Il cartello che indica via Enrico Fermi a Lonate Pozzolo, comune natale dell'autore di questo sito

Il cartello che indica via Enrico Fermi a Lonate
Pozzolo, comune natale dell'autore di questo sito

Parliamo ora brevemente di questi ordigni nucleari che costituirono un vero e proprio spartiacque nella storia dell'umanità. A differenza dei reattori nucleari, una bomba libera la sua energia in modo estremamente rapido, generando una intensa concentrazione di calore: anche una piccola massa di fissile può distruggere un'intera città. Una tale liberazione immediata di energia richiede una sofisticata tecnologia, altrimenti il calore liberato immediatamente nella reazione a catena della fissione farebbe esplodere anzitempo il materiale e bloccherebbe il processo. È importante sottolineare che un reattore nucleare non può mai esplodere come una bomba: al massimo il suo combustibile può surriscaldarsi e fondere, come accadde a Černobyl' nel 1986 e a Fukushima nel 2011, dove l'edificio di contenimento esplose come una pentola a pressione surriscaldata, diffondendo dovunque materiale radioattivo. Inoltre, il processo usato nei reattori commerciali non è adatto per costruire bombe. Ogni neutrone liberato dalla fissione di un nucleo deve rimbalzare sul moderatore e rallentare, prima che possa iniziare una nuova fissione. Il moderatore interferisce con il processo esplosivo, e il rallentamento diluisce la liberazione di energia. Affermare dunque che i reattori difettosi possano esplodere come delle bombe atomiche è un esempio di disinformazione diffusa da certa propaganda ecoterrorista, che la scienza deve combattere con decisione. Invece, è vero che molti reattori sono plutonigeni, cioè la cattura di neutroni veloci da parte dell'uranio-239 può generare nettunio-239 e poi plutonio-239; la possibilità che vengano costruite bombe atomiche con il plutonio estratto dagli impianti commerciali è stato il principale motivo dello sforzo internazionale per controllare la proliferazione della tecnologia nucleare.

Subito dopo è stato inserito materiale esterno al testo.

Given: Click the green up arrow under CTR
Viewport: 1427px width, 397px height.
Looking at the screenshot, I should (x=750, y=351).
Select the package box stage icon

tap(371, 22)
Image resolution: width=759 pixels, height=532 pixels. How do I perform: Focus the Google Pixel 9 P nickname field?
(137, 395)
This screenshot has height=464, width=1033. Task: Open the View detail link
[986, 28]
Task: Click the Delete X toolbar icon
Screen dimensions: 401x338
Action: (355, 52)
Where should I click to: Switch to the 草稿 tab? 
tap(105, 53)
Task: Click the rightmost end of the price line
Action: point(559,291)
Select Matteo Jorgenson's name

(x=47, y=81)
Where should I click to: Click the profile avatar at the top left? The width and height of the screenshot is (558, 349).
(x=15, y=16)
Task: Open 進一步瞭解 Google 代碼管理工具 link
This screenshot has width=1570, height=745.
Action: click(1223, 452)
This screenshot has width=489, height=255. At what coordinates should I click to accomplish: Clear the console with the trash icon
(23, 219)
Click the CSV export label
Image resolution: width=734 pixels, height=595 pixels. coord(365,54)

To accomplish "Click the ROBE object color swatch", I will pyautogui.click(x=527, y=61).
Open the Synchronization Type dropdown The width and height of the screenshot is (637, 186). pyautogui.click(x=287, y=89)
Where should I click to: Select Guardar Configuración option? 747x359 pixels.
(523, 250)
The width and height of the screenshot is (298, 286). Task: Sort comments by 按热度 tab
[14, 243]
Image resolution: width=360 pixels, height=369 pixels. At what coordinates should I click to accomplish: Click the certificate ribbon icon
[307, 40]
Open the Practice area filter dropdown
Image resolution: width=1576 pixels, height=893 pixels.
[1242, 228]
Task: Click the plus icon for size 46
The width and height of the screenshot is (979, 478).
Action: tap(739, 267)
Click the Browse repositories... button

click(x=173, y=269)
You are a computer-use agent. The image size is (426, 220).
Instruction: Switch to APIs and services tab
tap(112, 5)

Anche con il combustibile arricchito o con il plutonio a disposizione, non è tuttavia facile costruire una bomba atomica. È necessaria una massa critica di combustibile (circa 50 kg per l'uranio), compressa in un volume molto ridotto, per consentire a una sufficiente quantità di materiale fissile di reagire prima che il calore generato frantumi tutto in modo esplosivo. La prima bomba atomica sganciata sul Giappone era una canna di cannone modificata, in cui una massa di uranio-235 veniva "sparata" contro un'altra massa. Le bombe al plutonio devono essere assemblate ancora più rapidamente e compresse ancora di più, in modo che una carica sferica di esplosivo "imploda" su una sfera di combustibile posta nel mezzo. Naturalmente deve essere presente una sorgente di neutroni per innescare la reazione a catena durante il critico microsecondo in cui avviene la massima compressione.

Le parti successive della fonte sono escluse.